====== Available records

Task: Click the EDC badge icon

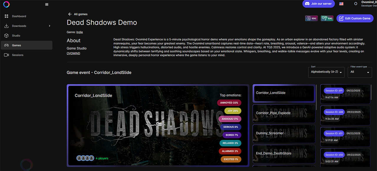Action: pyautogui.click(x=311, y=18)
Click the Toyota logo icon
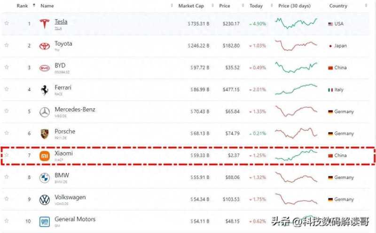The image size is (376, 233). (45, 46)
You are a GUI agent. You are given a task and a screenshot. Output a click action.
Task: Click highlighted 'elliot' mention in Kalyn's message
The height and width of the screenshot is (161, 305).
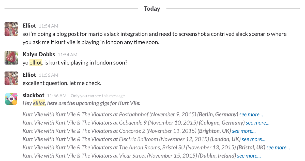(x=36, y=62)
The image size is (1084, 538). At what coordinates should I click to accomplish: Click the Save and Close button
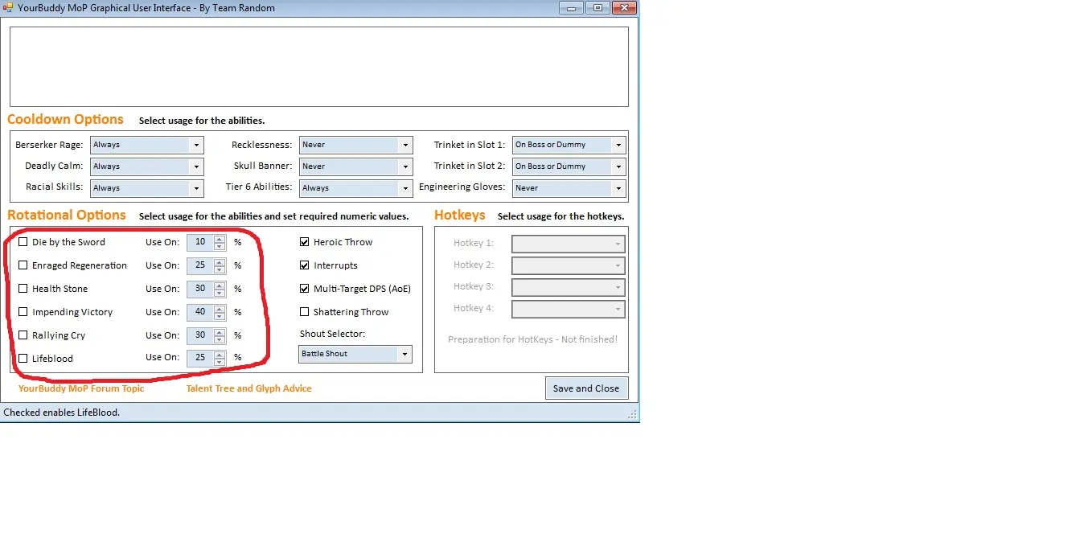(586, 388)
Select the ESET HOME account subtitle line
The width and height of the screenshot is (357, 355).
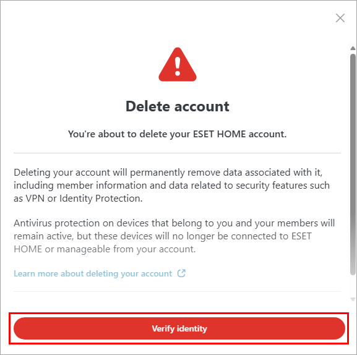[177, 134]
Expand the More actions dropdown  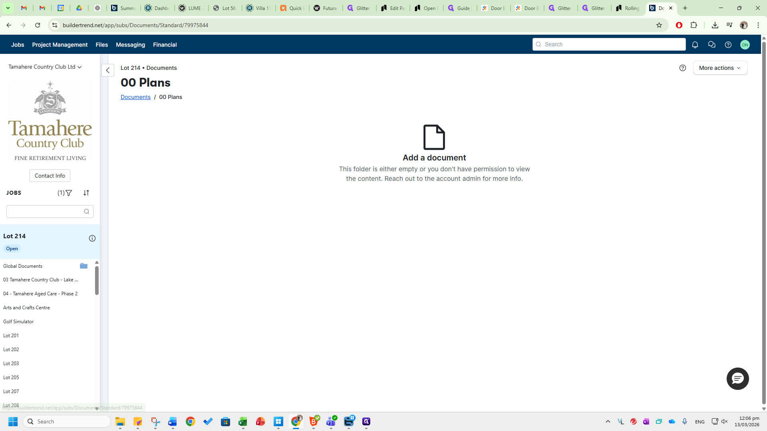pyautogui.click(x=720, y=68)
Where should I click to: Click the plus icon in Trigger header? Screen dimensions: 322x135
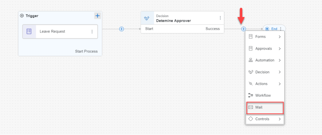[x=98, y=16]
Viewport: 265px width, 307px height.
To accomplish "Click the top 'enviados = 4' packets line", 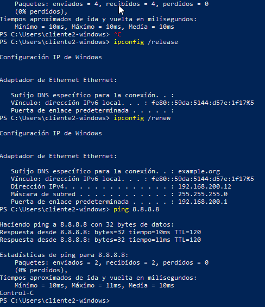I will click(111, 4).
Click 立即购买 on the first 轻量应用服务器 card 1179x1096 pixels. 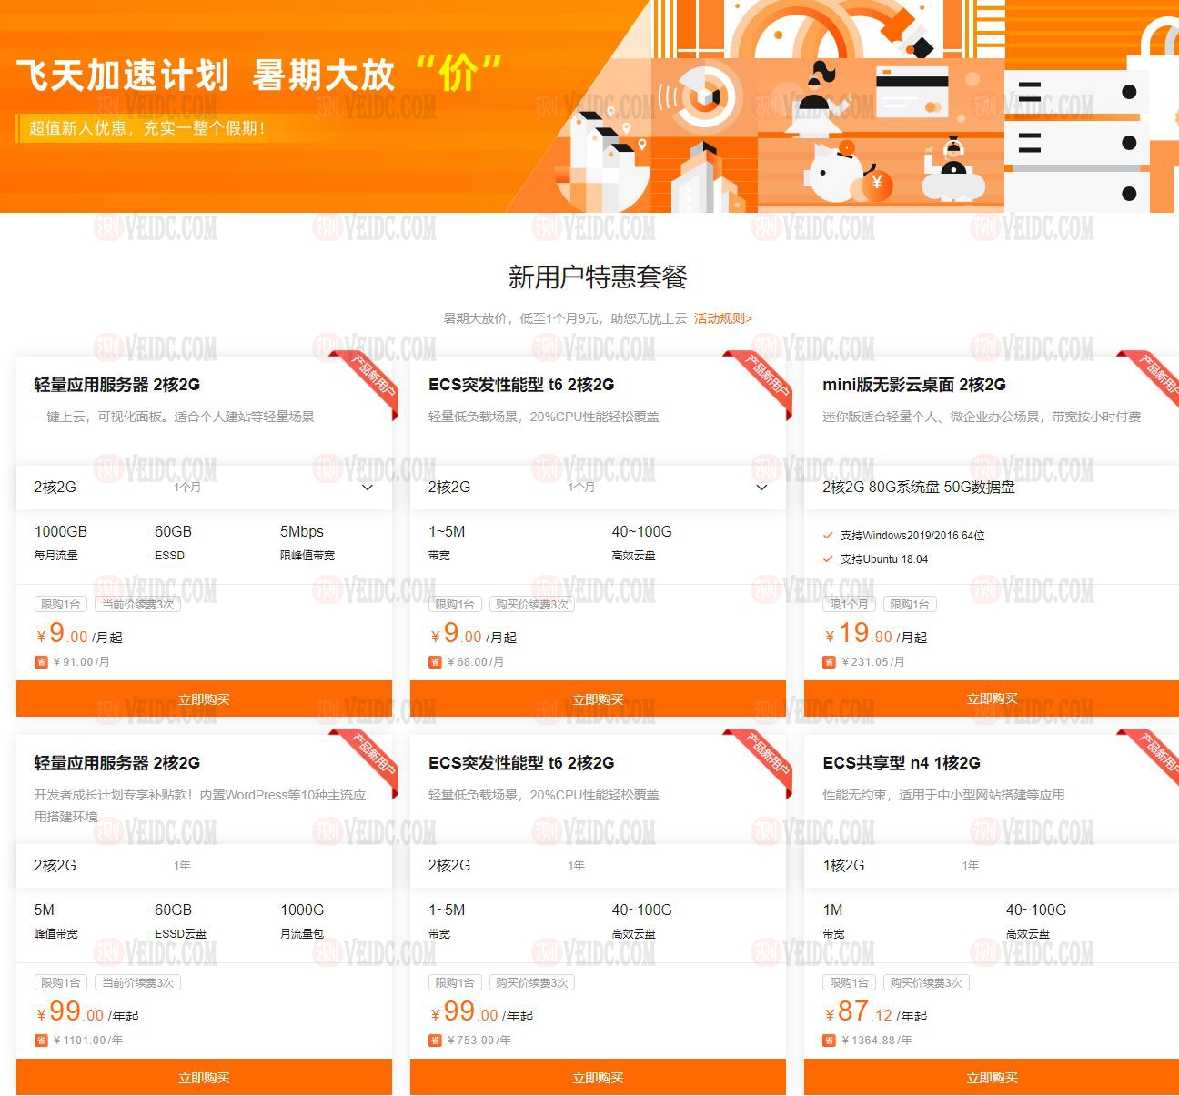point(205,698)
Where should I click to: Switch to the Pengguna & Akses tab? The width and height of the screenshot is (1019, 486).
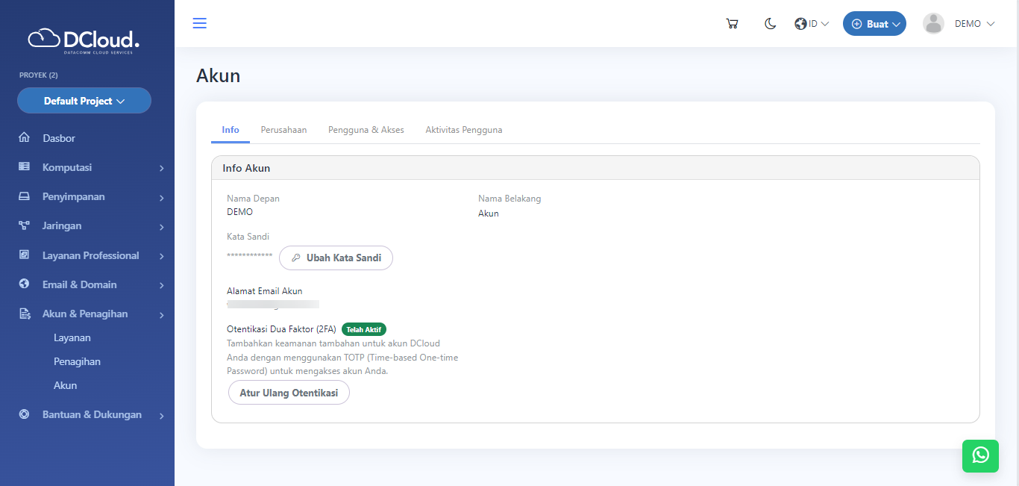(366, 130)
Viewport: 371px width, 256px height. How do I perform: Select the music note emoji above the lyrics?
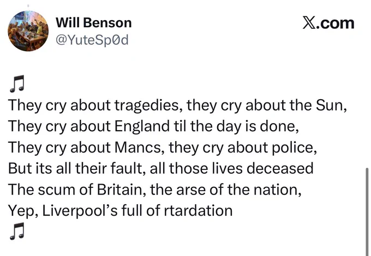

============

§ **What you will do**:
Exclude the pictures, and output exactly the lines from the one with "Where should I click to: Switch" through the last line of the records, both included.

§ **Result for this exercise**:
Where should I click to: Switch to the Pengguna & Akses tab? The width and height of the screenshot is (1019, 486).
(366, 130)
Viewport: 371px width, 256px height. How do I perform: Select the music note emoji above the lyrics?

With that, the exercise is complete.